State Vice President Joyce Banda has hailed international donors for the recent consignment of various drugs, saying it would go along way to alleviate the acute shortage of medical supplies in public hospitals.

On Monday, Malawi received the first of a USD 33 million consignment of primary health care essential drugs under the Essential Drugs Project being implemented with support from the governments of United Kingdom, Germany and Norway.

The United Kingdom, Norway, and Germany had recently announced a grant of USD 33 million for emergency procurement of selected essential primary health care medicines and supplies for Malawi.

Vice President Banda

The aim of the grant is to avert shortages of essential drugs over the next 18 months and to ensure that the downward trend in morbidity and mortality among children and pregnant women is maintained.

UNICEF will procure the medicines in two phases, with the first already delivered this month, January 2012. USAID through the DELIVER PROJECT will manage in-country storage and distribution of the medicines to as many as 620 hospitals and health centres throughout the country.

“I want to sincerely thank our international partners for this gesture; our drugs shortage situation was getting out of hand,” Banda, who is also the founding leader of the People’s Party (PP), told supporters on Thursday at the party’s headquarters in Blantyre .


However, Banda bemoaned intermittent power supply, which she said had led to mothers giving “under candlelight”.

Meanwhile, Banda has torn apart the quota system of selecting students into the University of Malawi saying it disadvantaged deserving and intelligent students “just because they hail for a particular region or district”.

Speaking exclusively to Nyasa Times on Thursday at her official Mudi Residence, Banda said the only way to achieve equitable distribution of university places is to increase bed and class space “which has remained the same since the university’s inception”.

Banda said it was ridiculous that a country that got its independence in 1964 can still have a university intake of less than 2,000 students, saying government ought to move quickly to improve the trend if it were to be seen to be serious about national development.

She recalled that when Dr. (Kamuzu) Banda took power, he engaged the churches and asked them to take into their mission secondary schools students that were not able to make it into public secondary schools.

“The arrangement was that government would subsidize the cost of keeping these students in mission secondary schools and that worked wonders.
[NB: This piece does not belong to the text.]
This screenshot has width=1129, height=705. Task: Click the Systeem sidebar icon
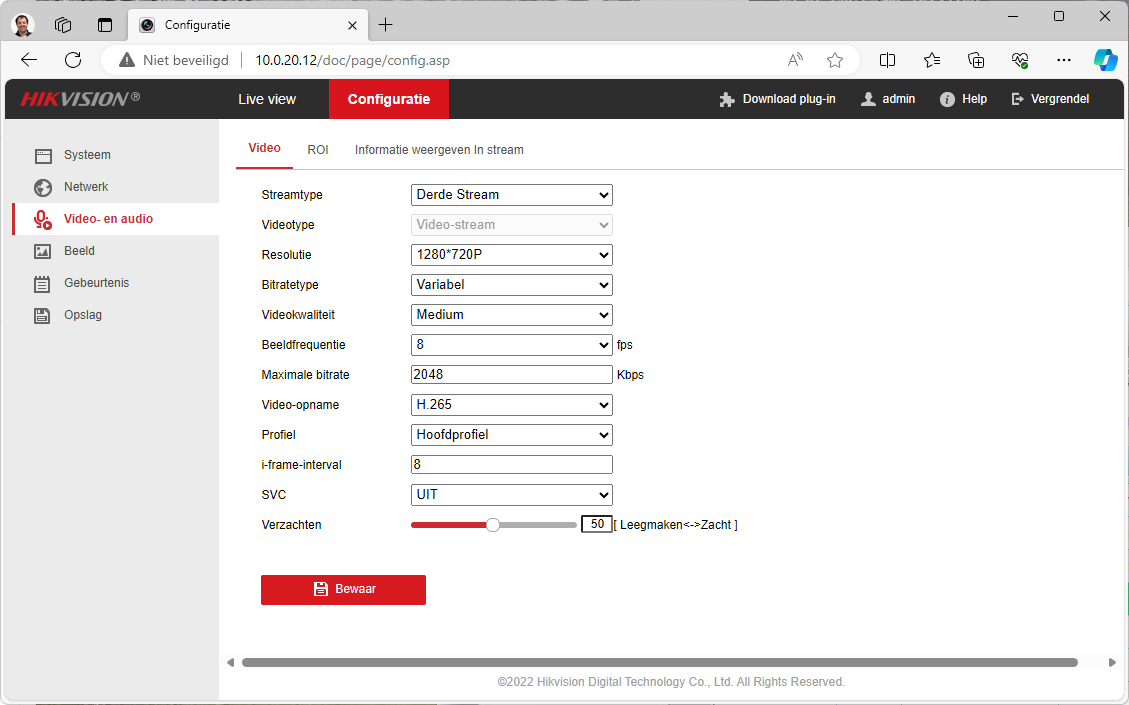[x=43, y=156]

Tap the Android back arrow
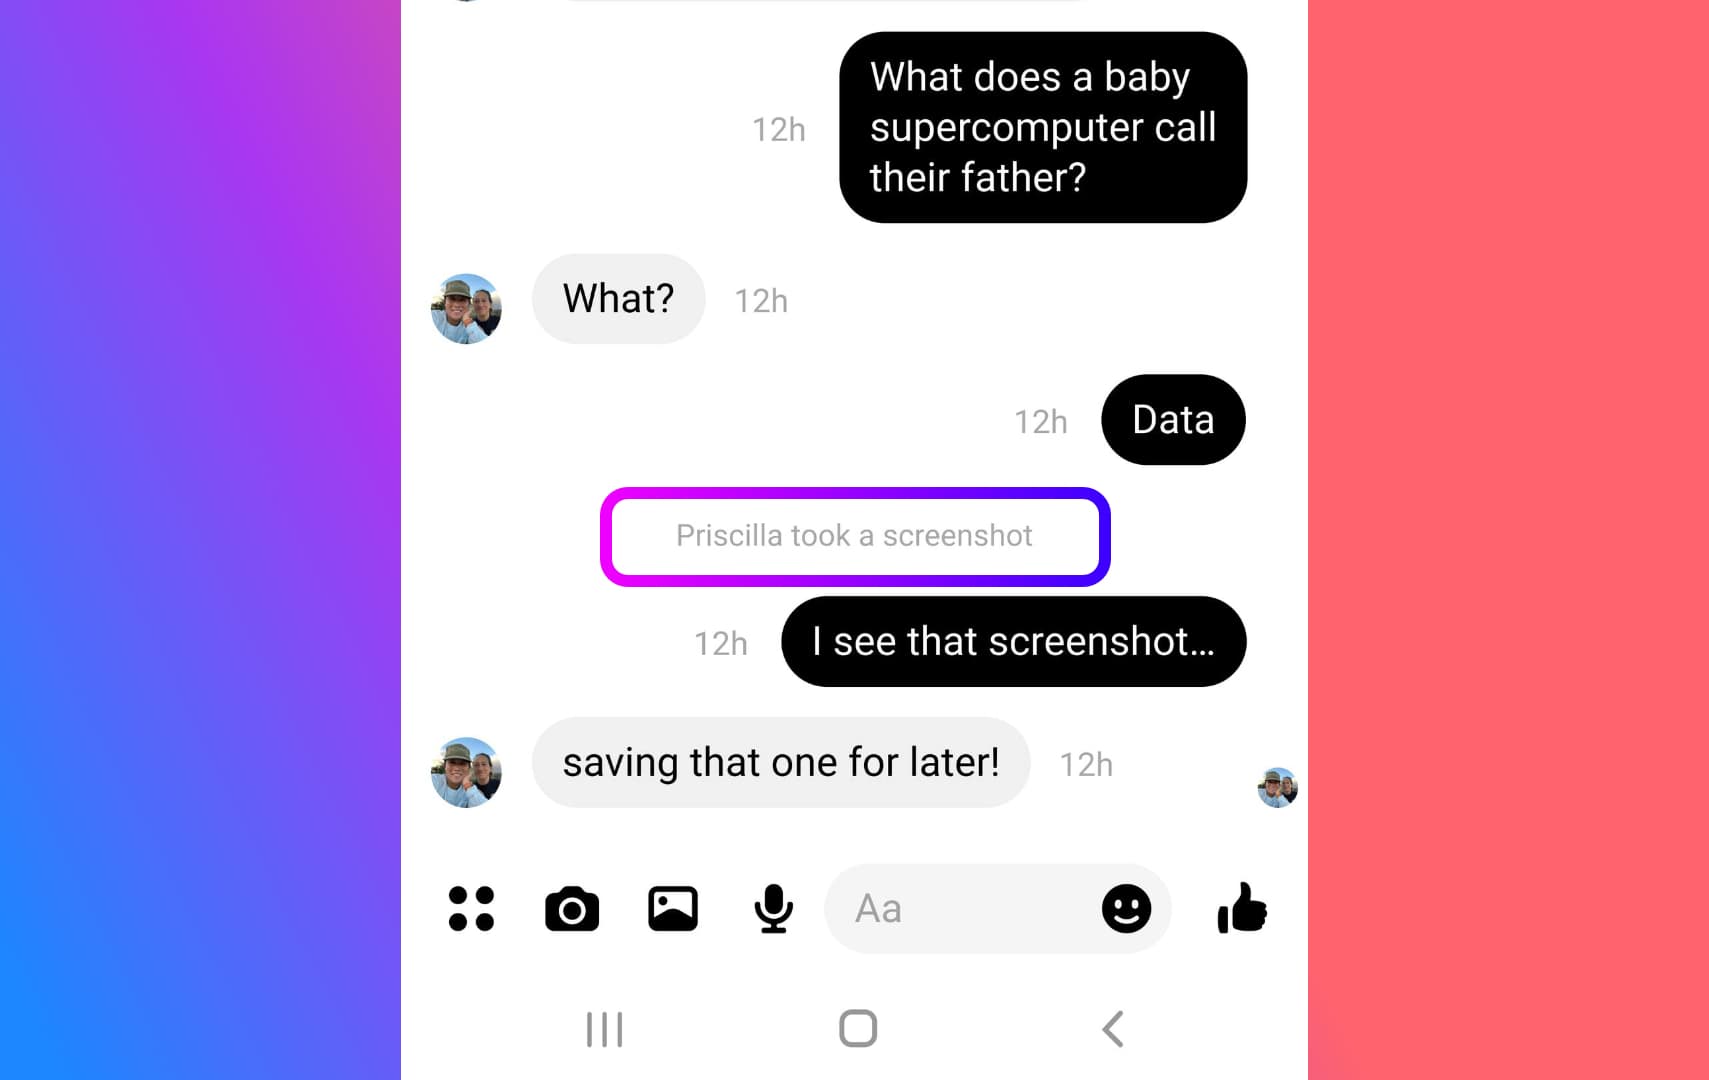click(1113, 1028)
That is how some of us got educated,” the VP said, adding the same arrangement could be made with private universities in Malawi and the many students that failed to make it into University of Malawi due to shortage of space could have training opportunity.

“We have many universities around and what they lack is capacity to accommodate many students; they ought to be given that capacity through government subsidy and I am certain they would jump on that opportunity,” explained Banda, popularly referred to as ‘JB’ by her adorers.

The first woman state Vice President in Malawi also bemoaned the unfriendly living environment for non-residential students at Chancellor College, saying most of them are “living in Chikanda”, which is boisterous.

“In other countries, governments value education to the level that they would follow and support an intelligent student until they graduate because they know that this student will be an engineer; chemist; pilot and therefore an asset vital for the economic development of their nation.

“You do not deny intelligent students university education at the pretext of equitable distribution of university places; no, education is a right enshrined in the Republican Constitution and denying people education based on where they come from is unconstitutional and therefore unacceptable,” the VP said.